# Self-hosted Kafka

You can run Kafka in the same Kubernetes cluster that hosts the Seldon Core 2. Seldon recommends using the [Strimzi operator](https://strimzi.io/docs/operators/latest/deploying) for Kafka installation and maintenance. For more details about configuring Kafka with Seldon Core 2 see the [Configuration](https://github.com/SeldonIO/seldon-core/blob/v2/docs-gb/getting-started/configuration.md) section.

{% hint style="info" %}
**Note**: These instructions help you quickly set up a Kafka cluster. For production grade installation consult [Strimzi documentation](https://strimzi.io/documentation/) or use one of [managed solutions](/seldon-core-2/installation/production-environment/kafka.md).
{% endhint %}

Integrating self-hosted Kafka with Seldon Core 2 includes these steps:

1. [Install Kafka](#installing-kafka-in-a-kubernetes-cluster)
2. [Configure Seldon Core 2](#configuring-seldon-core-2)

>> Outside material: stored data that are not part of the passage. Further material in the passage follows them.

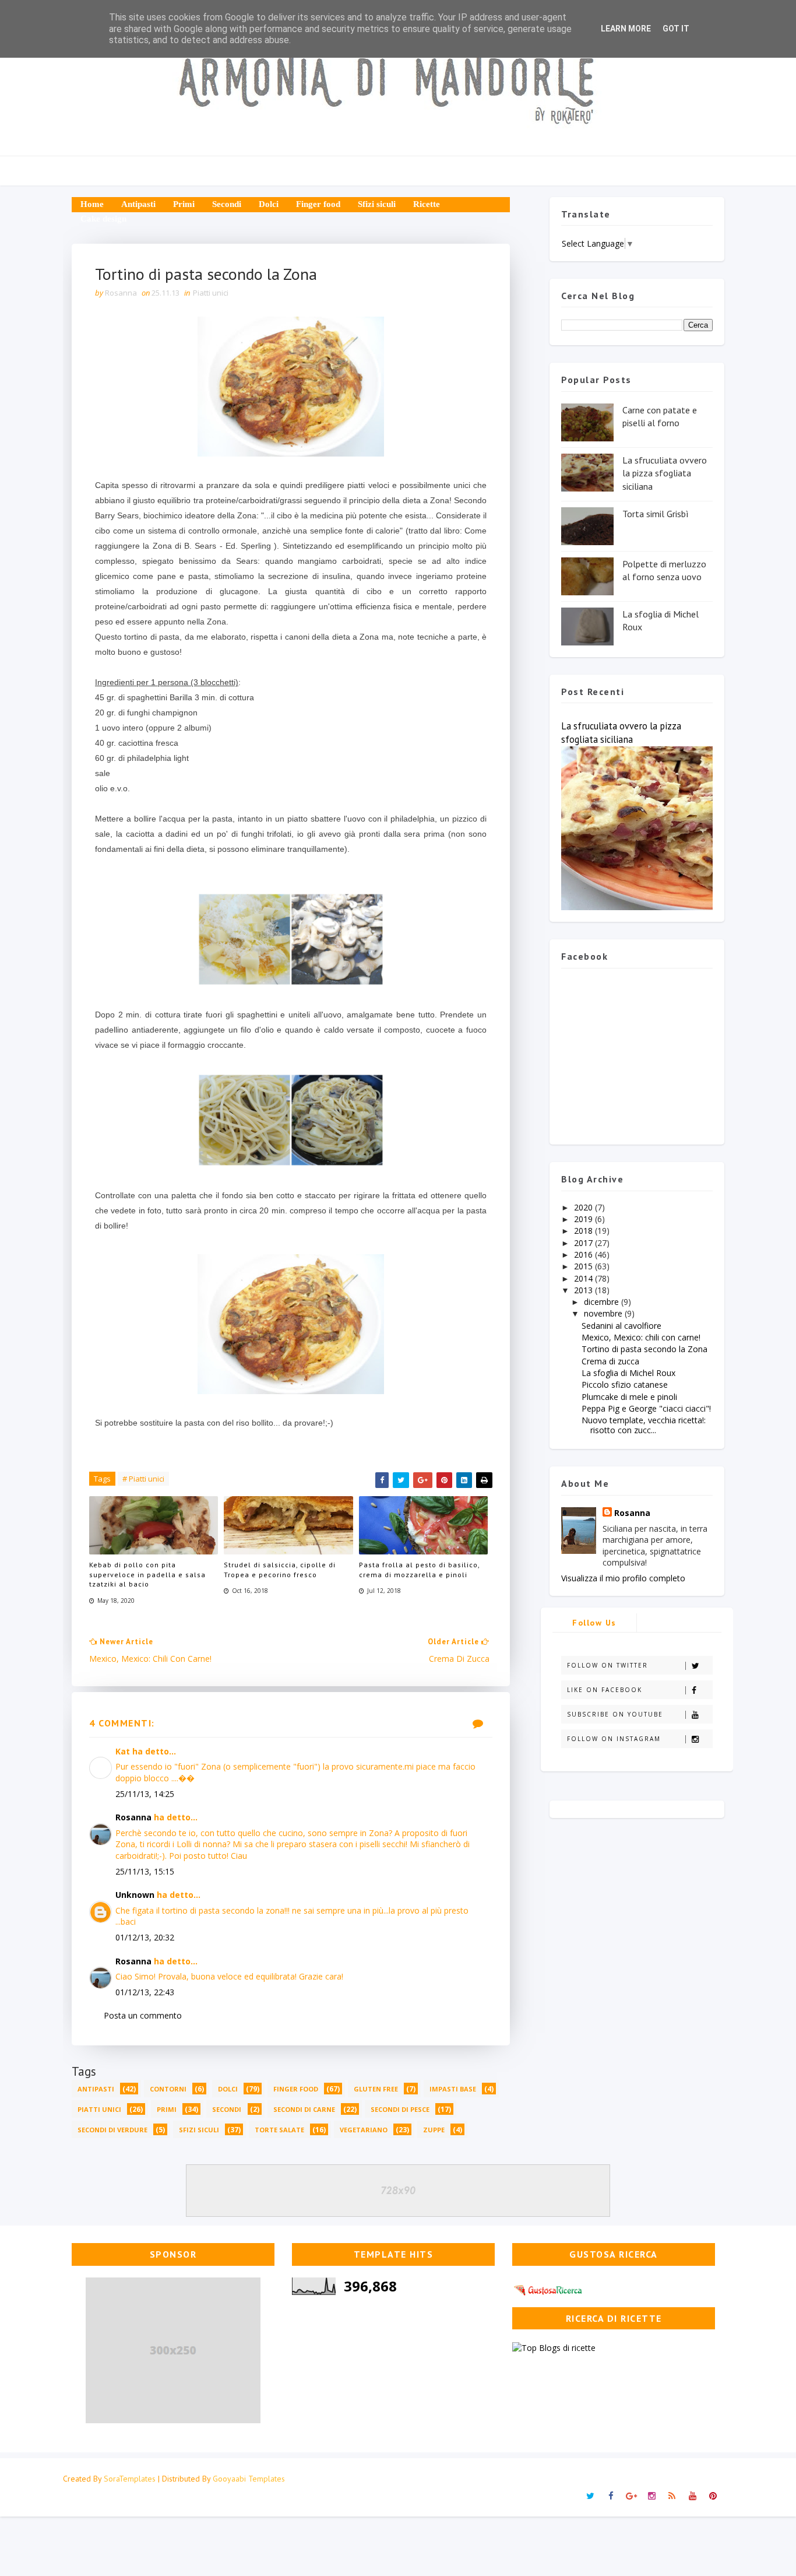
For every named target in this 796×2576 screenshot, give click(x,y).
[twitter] (590, 2496)
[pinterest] (712, 2496)
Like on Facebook (604, 1690)
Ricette (426, 204)
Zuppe (434, 2129)
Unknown (134, 1894)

## Installing Kafka in a Kubernetes cluster

Strimzi provides a Kubernetes Operator to deploy and manage Kafka clusters. First, we need to install the Strimzi Operator in your Kubernetes cluster.

1. Create a namespace where you want to install Kafka. For example the namespace `seldon-mesh`:

   ```
   kubectl create namespace seldon-mesh || echo "namespace seldon-mesh exists"
   ```
2. Install Strimzi.

   ```
   helm repo add strimzi https://strimzi.io/charts/
   helm repo update
   ```
3. Install Strimzi Operator.

   ```
   helm install strimzi-kafka-operator strimzi/strimzi-kafka-operator --namespace seldon-mesh
   ```

   This deploys the `Strimzi Operator` in the `seldon-mesh` namespace. After the Strimzi Operator is running, you can create a Kafka cluster by applying a Kafka custom resource definition.
4. Create a YAML file to specify the initial configuration.

   **Note**: This configuration sets up a Kafka cluster with version 3.9.0. Ensure that you review the the [supported versions](https://strimzi.io/downloads/) of Kafka and update the version in the `kafka.yaml` file as needed. For more configuration examples, see this [strimzi-kafka-operator](https://github.com/strimzi/strimzi-kafka-operator/tree/main/examples/kafka).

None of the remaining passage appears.